France Leading the De-Americanization Trend
While the Parliament’s move is institutional, France has been the most aggressive actor in this trend. The French government has already signaled plans to migrate a significant portion of its government workstations from Windows to Linux. Furthermore, there is a concerted push to abandon the ubiquity of Zoom and Microsoft Teams in favor of Visio, a homegrown video conferencing tool.
This strategy reflects a growing anxiety among EU leaders that relying on a handful of US-based providers for critical infrastructure creates a strategic vulnerability. If a geopolitical rift were to occur, or if US law were to conflict with EU privacy standards, the ability to pivot to a local alternative becomes a matter of national security rather than just consumer preference.
The ‘AI Slop’ Factor and the Rise of Alternatives
The Parliament’s pivot also aligns with a growing organic trend among power users: the fatigue associated with the “AI-ification” of search. As Google integrates more generative AI summaries into its top results—a move critics argue often prioritizes AI-generated “slop” over high-quality organic links—users are migrating back to cleaner, more direct search experiences.
DuckDuckGo has already capitalized on this sentiment.
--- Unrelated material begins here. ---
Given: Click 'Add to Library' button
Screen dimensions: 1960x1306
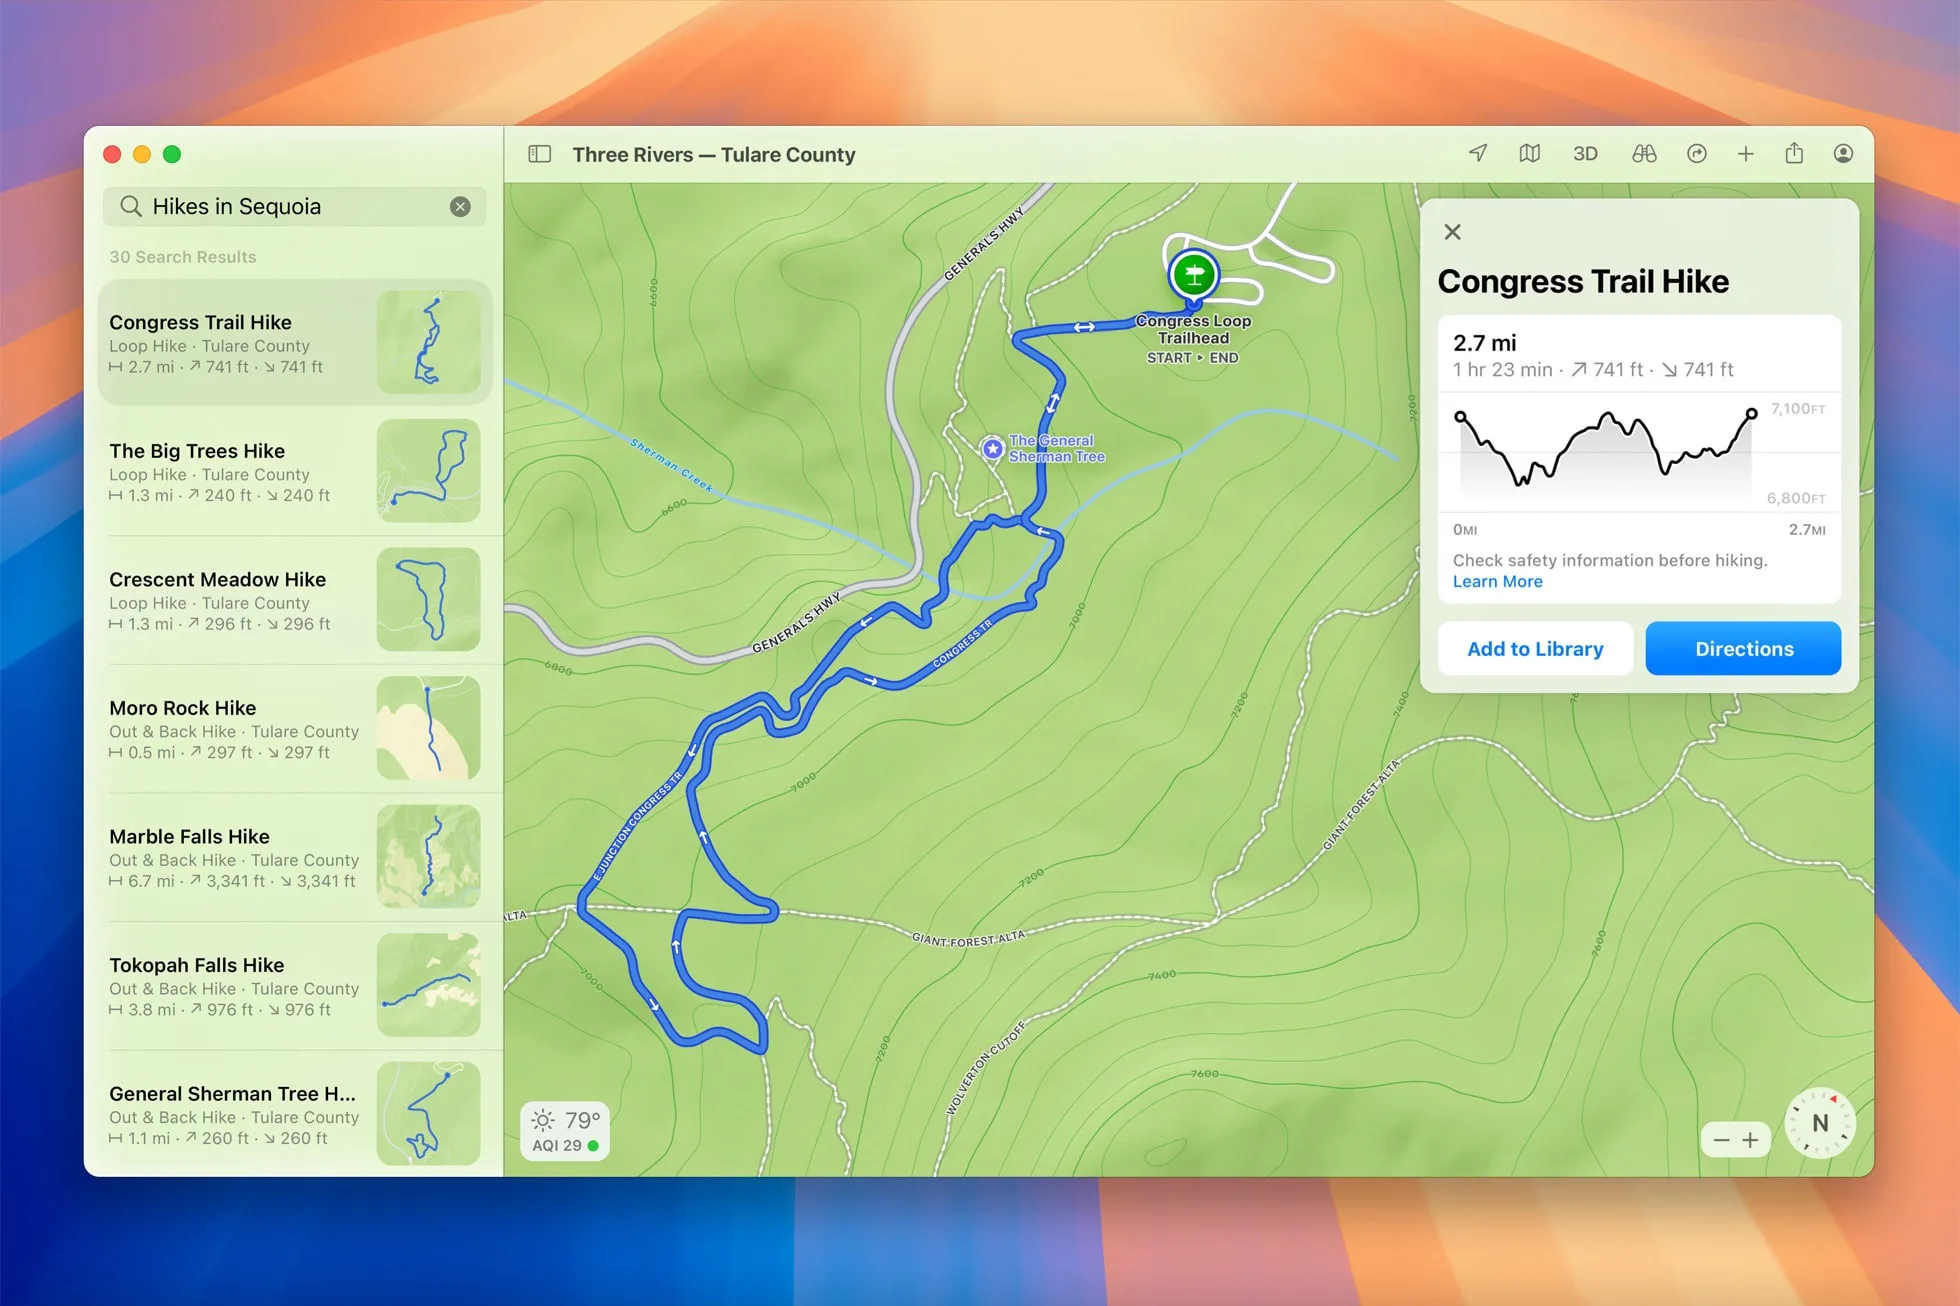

The company recently reported a record-breaking surge in single-day search traffic on June 1, coinciding with a wider backlash against the intrusion of generative AI in standard search queries. By offering a toggle to disable AI summaries, DuckDuckGo has positioned itself as the sanctuary for those who want the internet as it was: a directory of links, not a conversational bot.
For the European Parliament, the switch to Qwant serves a dual purpose. It satisfies the political requirement for European autonomy and provides an escape from the increasingly cluttered AI interface of the modern web. Whether this move will trigger a domino effect across other EU institutions remains to be seen, but the era of the unquestioned American default in Brussels is beginning to fade.